Mark Ellwood [Lucinda’s head lad] told me as much as he could when he came back. He said, yes, they’d all been out for a drink, cos they arrived at something like three in the morning. They chucked their stuff in the room and went out. They came back about six o’clock in the morning and decided to go straight in the pool.

He said: “Campbell, the most sensible of all of us, went up and put his swimming shorts on, the rest of us were just going in, wearing what we had on. And then Campbell said: ‘Let’s have a race to see who can swim two lengths underwater the fastest. I’ll go first.’ Took a few deep breaths, got up one end, turned, got about halfway down. And then he just went to the bottom.’”

They ignored him because he’s always mucking about. Eventually, Mark’s like: “Harry, give him a kick, he’s been down there too long.”

Having done some research, Lesley now believes Campbell was a victim of shallow water blackout, a phenomenon that can particularly affect the physically fit. If the victim resists the urge to surface for long enough, oxygen levels in the body can drop low enough to cause a blackout, which would look just as Mark Ellwood described what happened to Campbell.

Lesley: “It’s happened to loads of people and they just stop, go unconscious. He didn’t hit his head, hadn’t slipped and fallen into the pool, like a lot of people thought.”

Peter: “I still don’t understand it. Sometimes when I swim, I think how the fuck do you go down and not come up again? It was numbing. I suppose that’s the only way to deal with it. I remember when his agent rang and what went through my brain was that he must have been killed in a car accident. But I remember thinking: “This has got to be wrong.” He was so full of life.

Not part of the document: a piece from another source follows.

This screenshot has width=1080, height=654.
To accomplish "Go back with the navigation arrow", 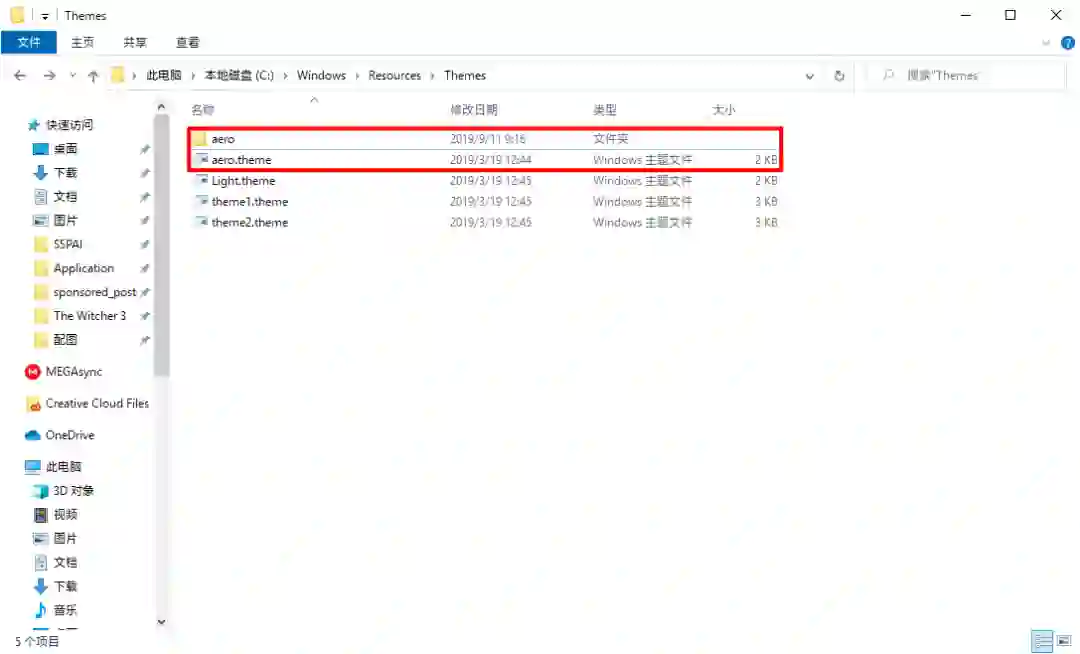I will click(20, 76).
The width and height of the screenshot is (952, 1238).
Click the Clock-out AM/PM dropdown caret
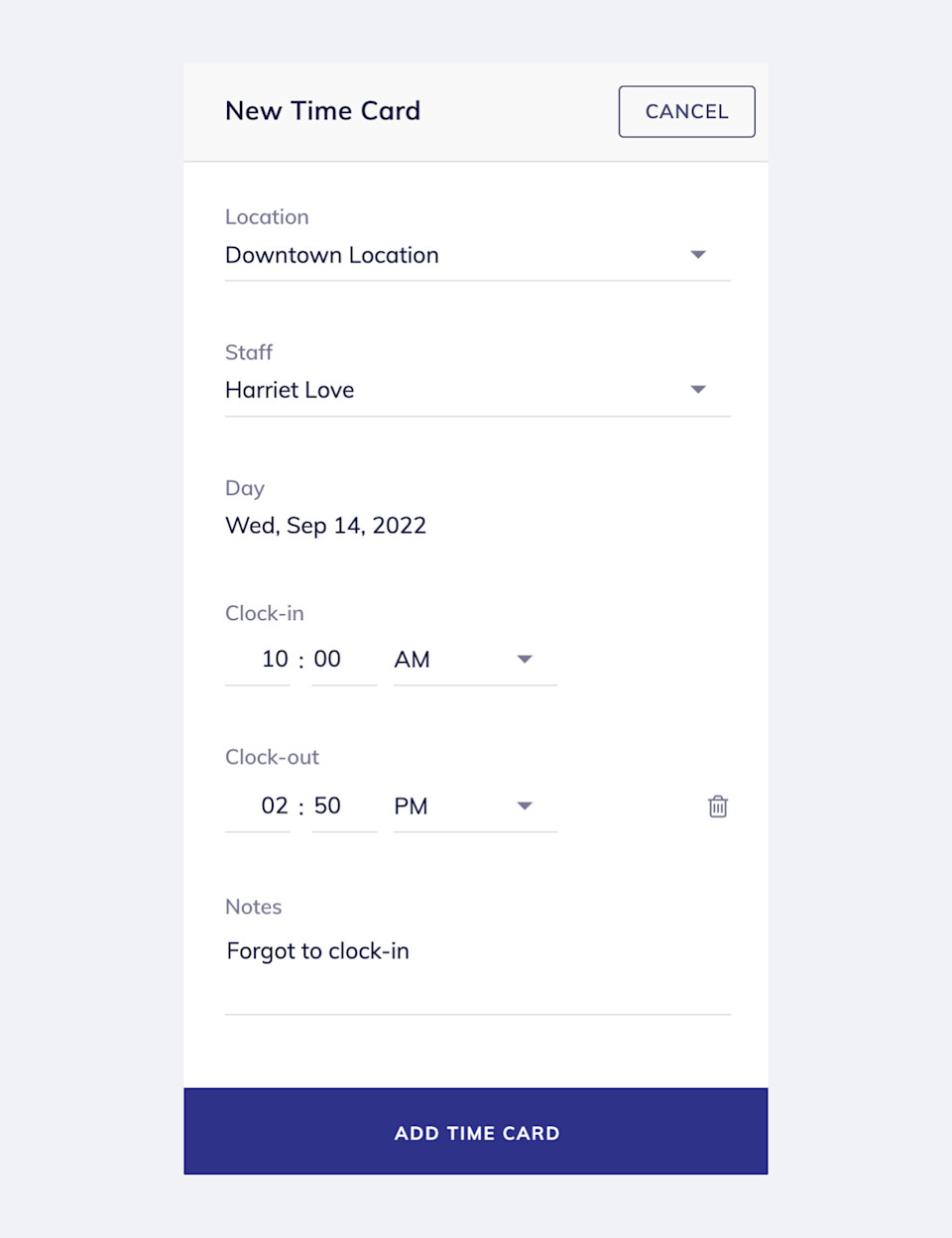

Lesley Gillies opening the new stables staff accommodation named after her son Campbell Gillies at Hexham Racecourse in October 2012
Lesley Gillies opening the new stables staff accommodation named after her son Campbell Gillies at Hexham Racecourse in October 2012. Photograph: John Grossick/Racing Post

Campbell’s ashes were scattered over the gallops at Arlary. His helmet and body protector hang on display in the yard. Those who live and work there will not forget their Festival winners who disappeared almost as soon as they had arrived.

Peter: It was a James Dean thing, wasn’t it? It really was going out in a blaze of glory. Brindisi had a heart of a lion. He wasn’t fast, he was just braver than everything else and that’s why he won the race. Campbell was a fabulous talent. It was a privilege to be involved with him and his joie de vivre.

“We think about him all the time,” Lesley says of her lost son. But there is some consolation in the knowledge that, in the short time available to him, Campbell found exactly the right world for him to live in and enjoyed success there.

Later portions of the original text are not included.